##### Фрагмент текста #####
Прежде в Англии, когда я возвращался домой, меня встречал друг, который называл меня на «ты», который, дрожа от холода, открывал мне дверь нашего чердака, освещаемого вместо лампы лунным светом, опускался на убогое ложе, стоявшее рядом с моим, и укрывался своим худым одеялом, — теперь, в 1822 году, меня встречают две шеренги лакеев, за ними ожидают пять или шесть почтительных секретарей. Осыпаемый градом титулов: Монсеньор, Милорд, Ваша светлость, г‑н посол, — я вступаю в гостиную, обитую золотом и шелком.

— Умоляю вас, господа, оставьте меня! Довольно этих «милордов»! Что вы от меня хотите? Идите веселиться в канцелярию, не обращайте на меня внимания. Вы думаете, я принимаю всерьез весь этот маскарад? Вы считаете меня глупцом, который полагает, что, переменив платье, изменяет и прйроду?

Вы сообщаете мне, что скоро прибудет маркиз Лондондерри, что обо мне справлялся герцог Веллингтон, что за мной присылал г‑н Каннинг; леди Джерси ждет меня к обеду вместе с г‑ном Брумом; леди Гвидир зовет в Оперу и надеется увидеть меня в своей ложе в десять вечера; леди Мэнсфилд просит почтить своим присутствием ночное празднество в Элмекской зале *.

Помилуйте! куда мне деваться? кто освободит меня? кто избавит от этих преследований? Где вы, золотые дни моей нищеты и одиночества! Где вы, товарищи по изгнанию? Ко мне, старые друзья, делившие со мной походную кровать и соломенный тюфяк, пойдем в палисадник дрянного деревенского кабачка, сядем на деревянную скамью, выпьем по чашке скверного чая, вспомним наши безумные надежды и неблагодарную родину, поговорим о наших горестях, поищем средство помочь друг другу, поддержать кого-нибудь из родных, еще более нуждающегося, чем мы сами.
##### Данные #####
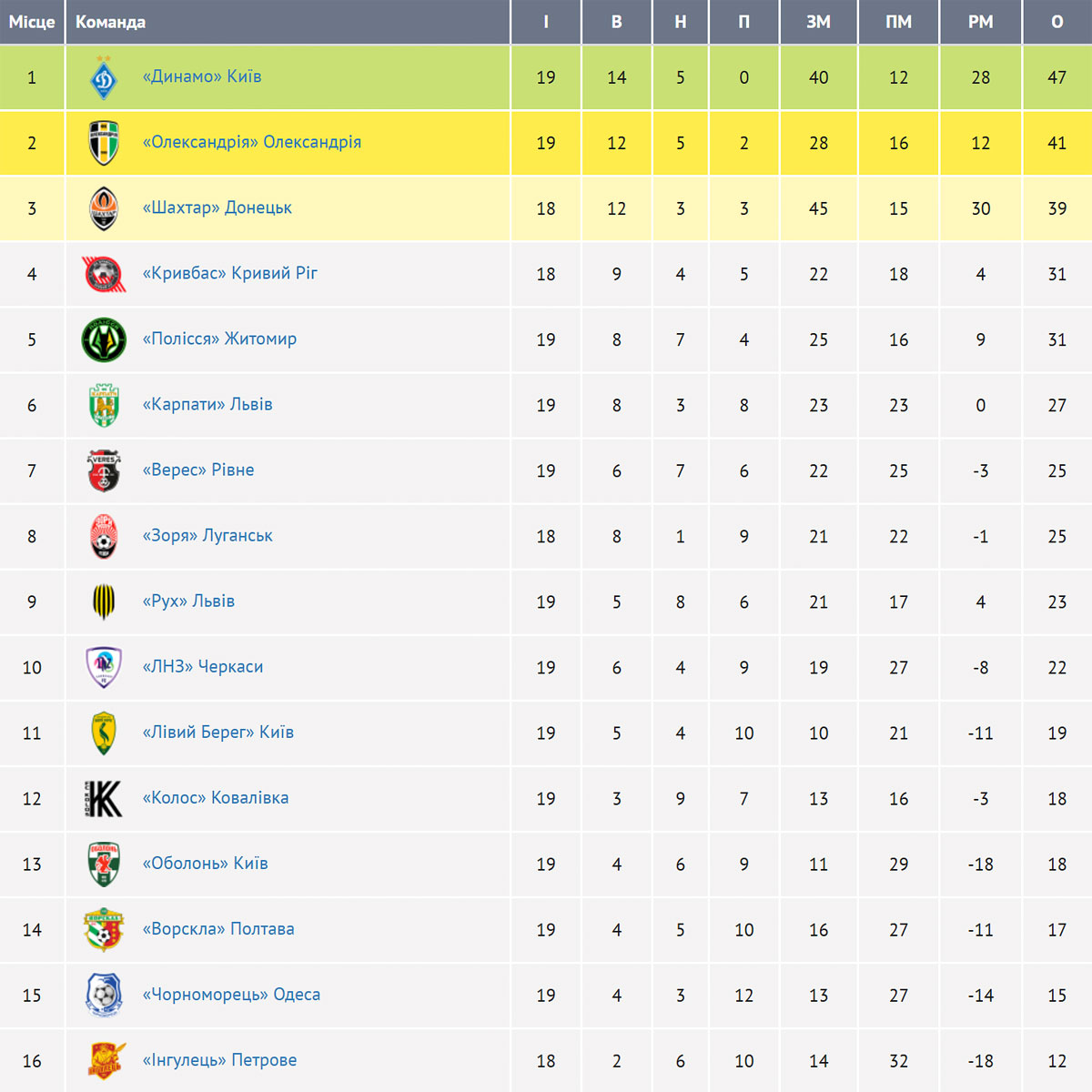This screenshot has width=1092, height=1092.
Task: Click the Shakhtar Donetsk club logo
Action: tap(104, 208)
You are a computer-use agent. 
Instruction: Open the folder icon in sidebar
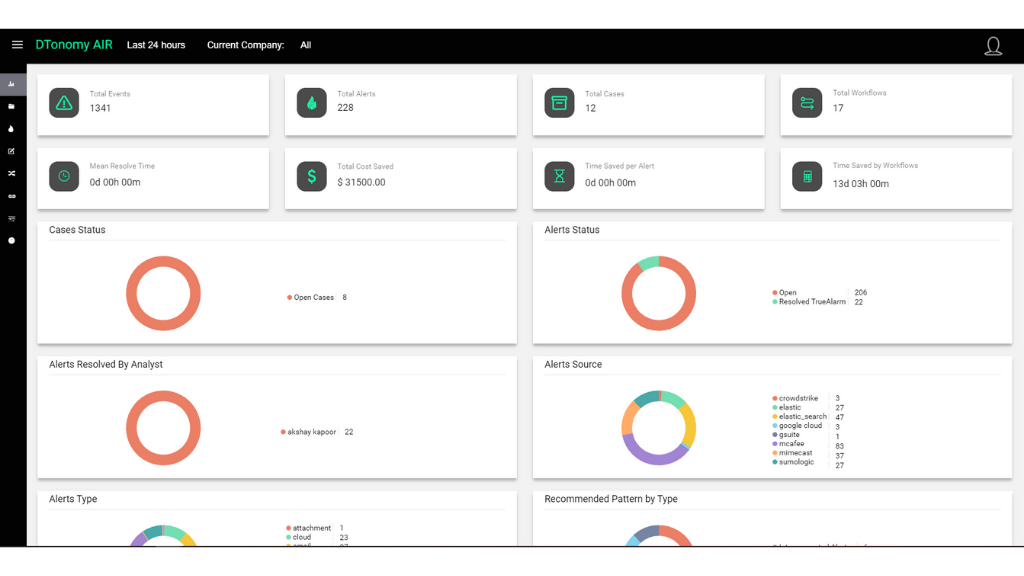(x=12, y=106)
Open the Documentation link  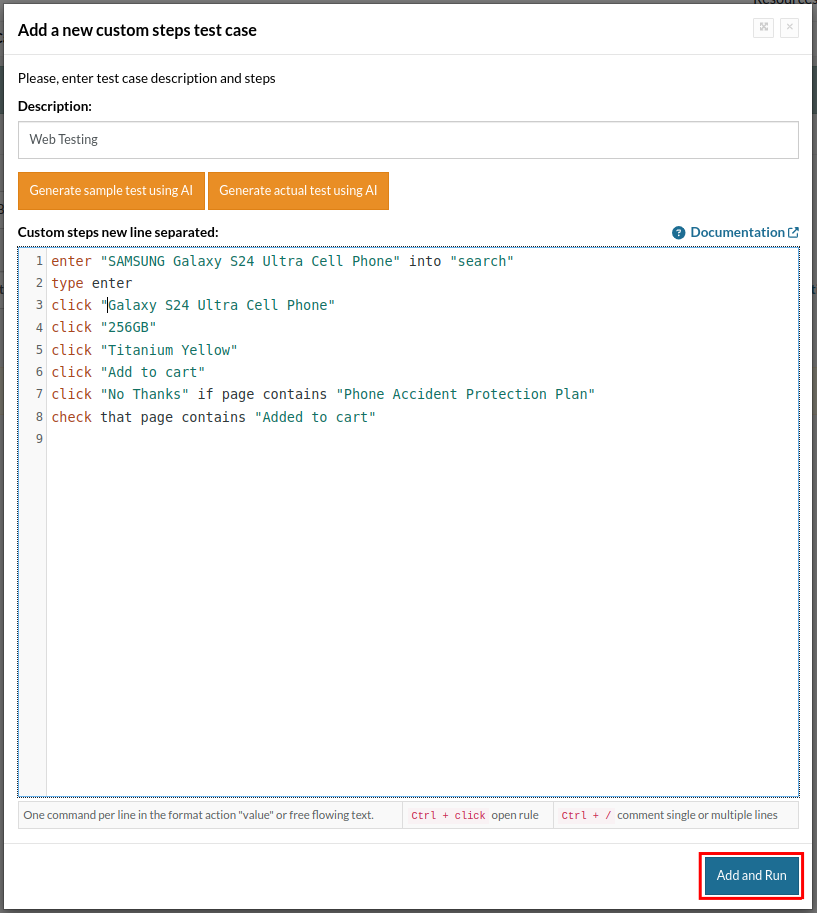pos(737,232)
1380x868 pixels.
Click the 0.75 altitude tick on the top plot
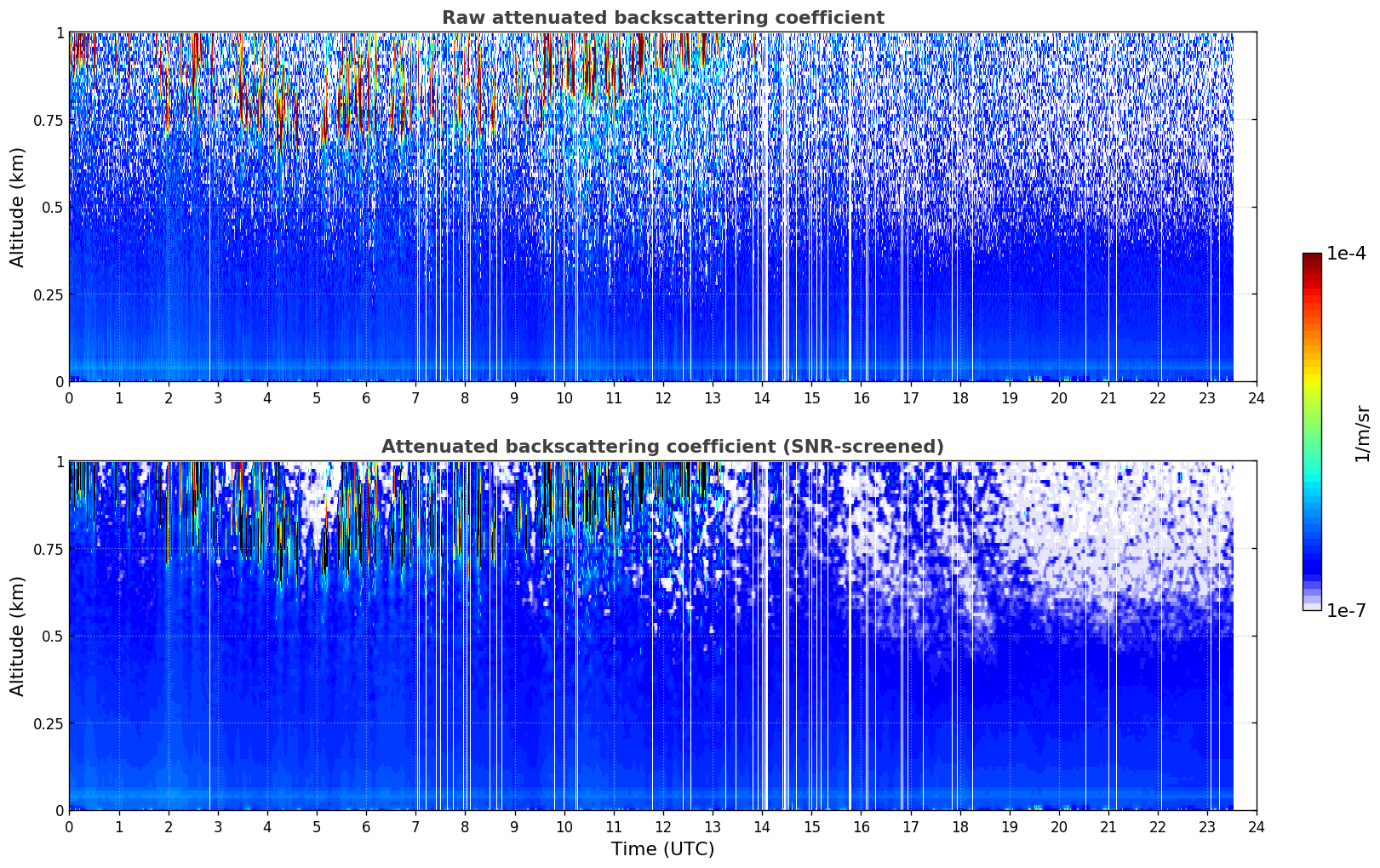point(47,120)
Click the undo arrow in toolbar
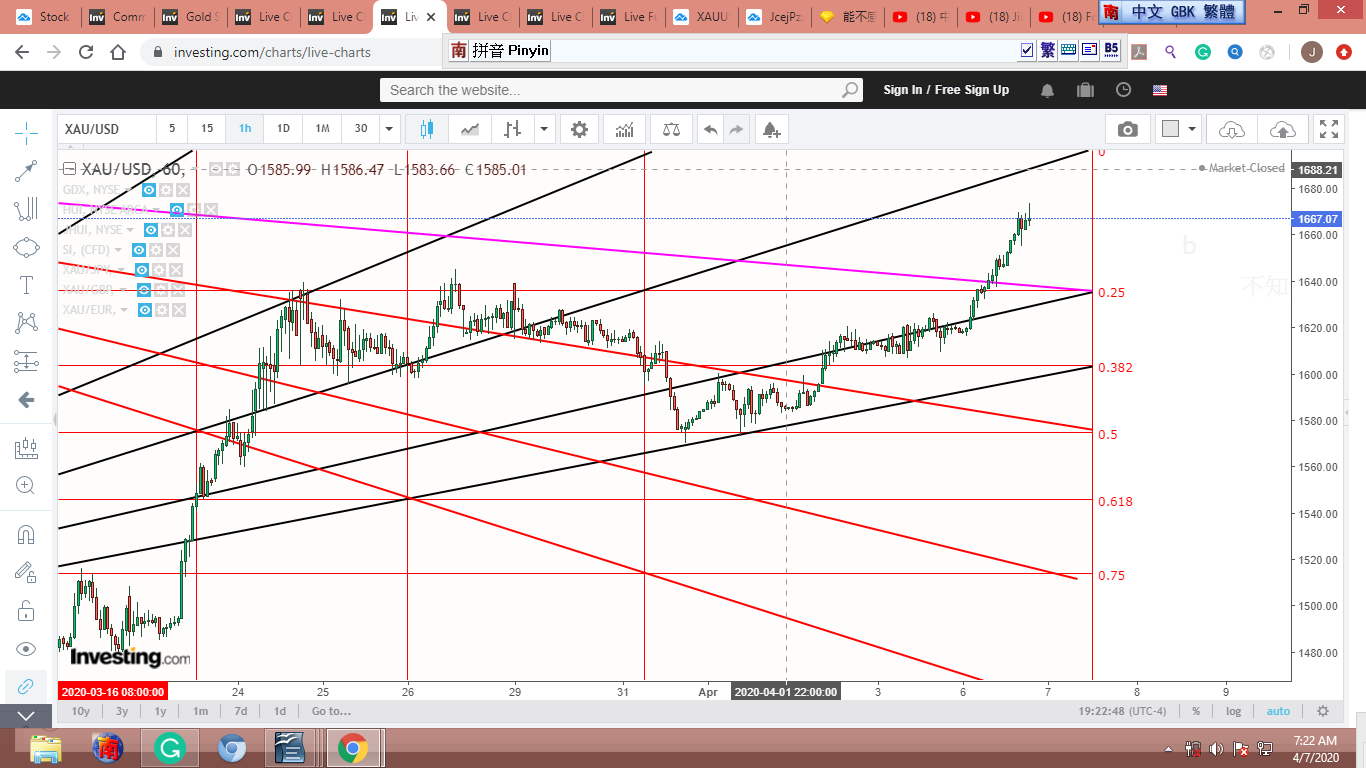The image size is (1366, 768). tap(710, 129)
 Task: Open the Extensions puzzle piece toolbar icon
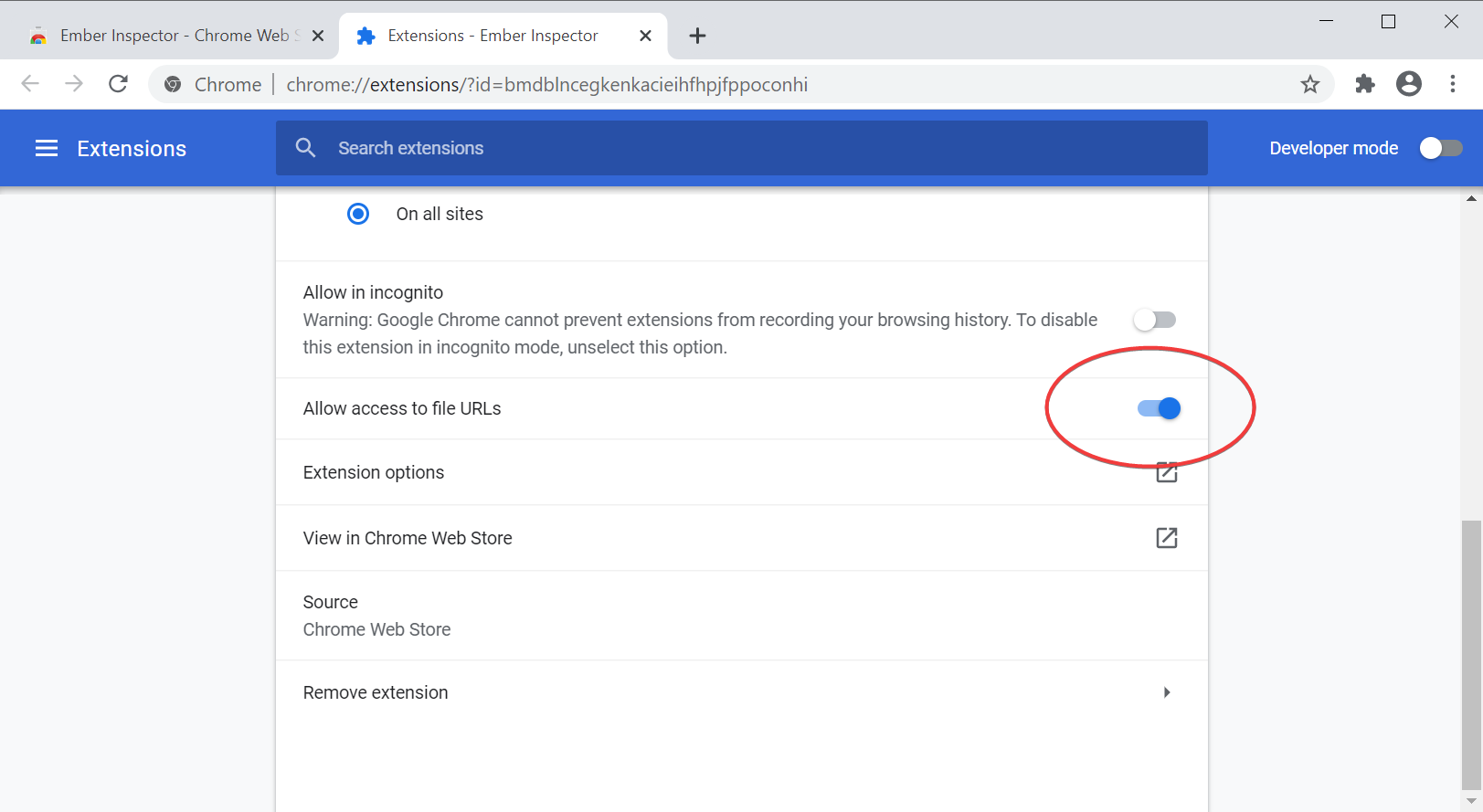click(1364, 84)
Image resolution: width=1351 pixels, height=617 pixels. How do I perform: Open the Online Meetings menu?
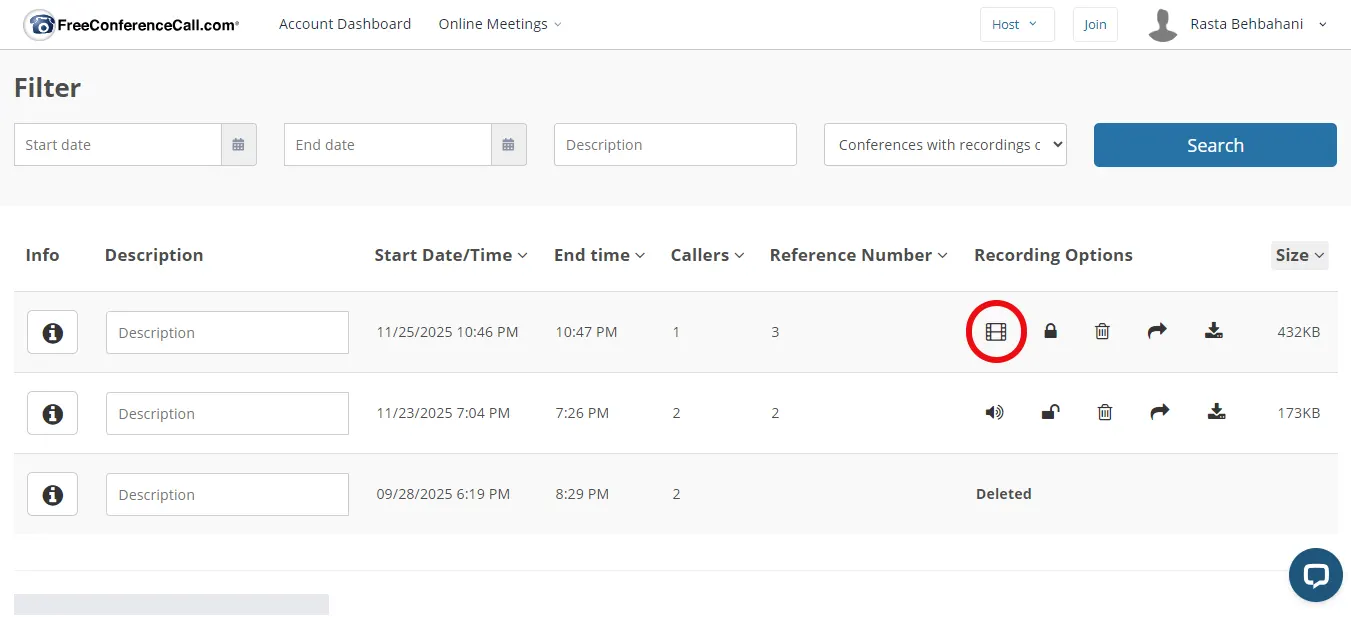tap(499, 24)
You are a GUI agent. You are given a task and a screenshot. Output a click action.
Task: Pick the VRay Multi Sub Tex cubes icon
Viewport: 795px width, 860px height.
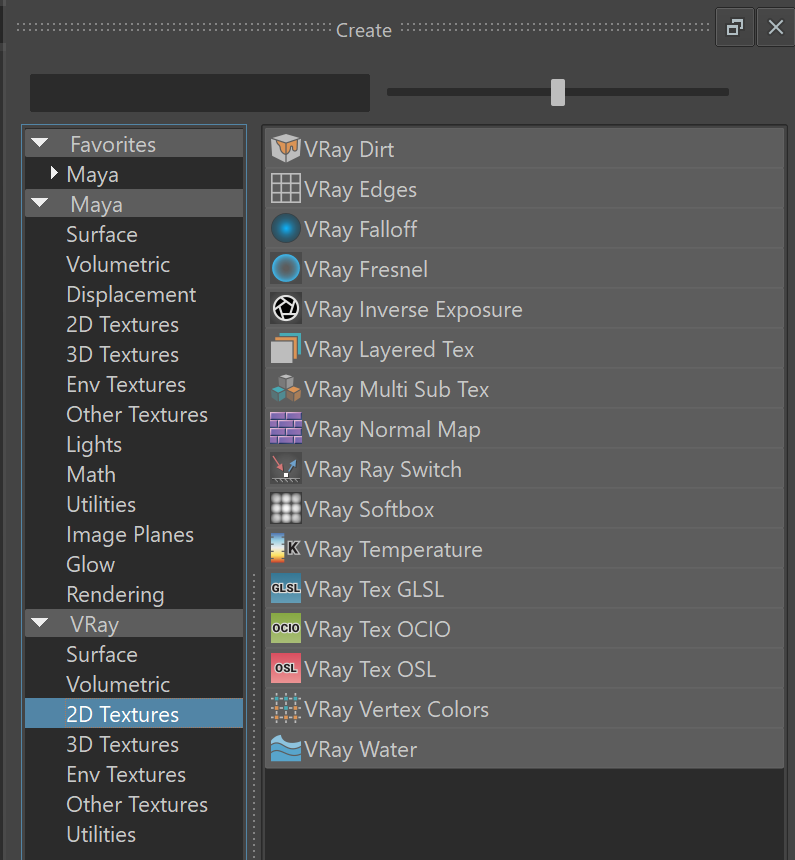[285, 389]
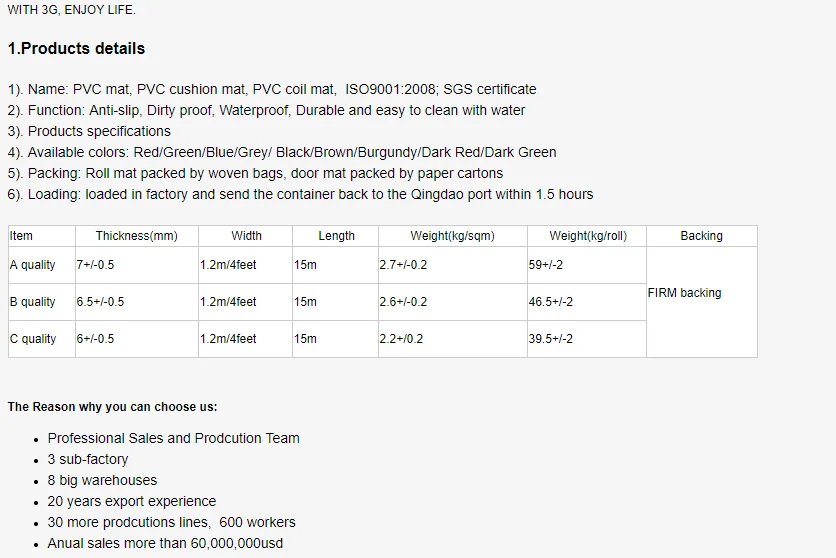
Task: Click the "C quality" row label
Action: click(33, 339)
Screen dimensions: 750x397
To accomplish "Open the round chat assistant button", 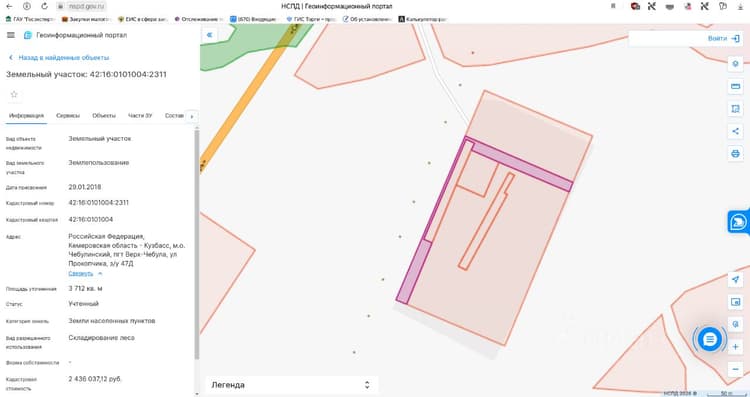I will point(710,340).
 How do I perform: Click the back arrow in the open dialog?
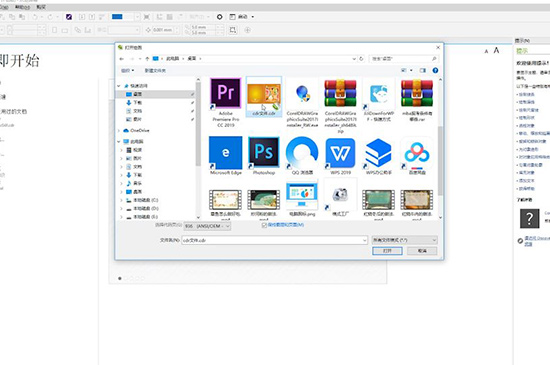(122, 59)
#####
== Задания ==
a. Ответьте на вопросы по отрывку о приеме посла в Англии:
(i) Что освещало чердак вместо лампы?
(ii) Куда зовет леди Гвидир и в котором часу она надеется увидеть рассказчика в своей ложе?
(iii) Что рассказчик предлагает выпить старым друзьям в палисаднике кабачка?
b. Воспроизведите дословно часть отрывка о приеме посла в Англии, начиная со слов «Помилуйте! куда мне» и далее вплоть до слов «чем мы сами.».
c. Продолжите отрывок о приеме посла в Англии, начав сразу после его последнего предложения.

== Ответы ==
a.
(i) Лунный свет.
(ii) Леди Гвидир зовет в Оперу и надеется увидеть рассказчика в своей ложе в десять вечера.
(iii) По чашке скверного чая.

b.
Помилуйте! куда мне деваться? кто освободит меня? кто избавит от этих преследований? Где вы, золотые дни моей нищеты и одиночества! Где вы, товарищи по изгнанию? Ко мне, старые друзья, делившие со мной походную кровать и соломенный тюфяк, пойдем в палисадник дрянного деревенского кабачка, сядем на деревянную скамью, выпьем по чашке скверного чая, вспомним наши безумные надежды и неблагодарную родину, поговорим о наших горестях, поищем средство помочь друг другу, поддержать кого-нибудь из родных, еще более нуждающегося, чем мы сами.

c.
Вот что я испытывал, вот о чем думал в первые дни своего лондонского посольства. От грусти, которая одолевает меня дома, я излечиваюсь лишь в Кенсингтонском парке, где упиваюсь грустью менее гнетущей. Парк этот нимало не меняется, в чем я лишний раз убедился в 1843 году; только деревья поднимаются все выше; парк так же безлюден, и птицы спокойно вьют в нем гнезда. Некогда по его аллеям гуляла прекраснейшая из француженок, г‑жа Рекамье, в сопровождении толпы поклонников; теперь же парк этот вышел из моды. Я любил смотреть с пустынных кенсингтонских лужаек, как лошади мчат через Гайд-парк коляски светских щеголей, среди которых ехало в 1822 году и мое пустое тильбюри, меж тем как в бытность свою бедным эмигрантом я брел пешком по аллее, где читал свой требник изгнанный из отечества исповедник.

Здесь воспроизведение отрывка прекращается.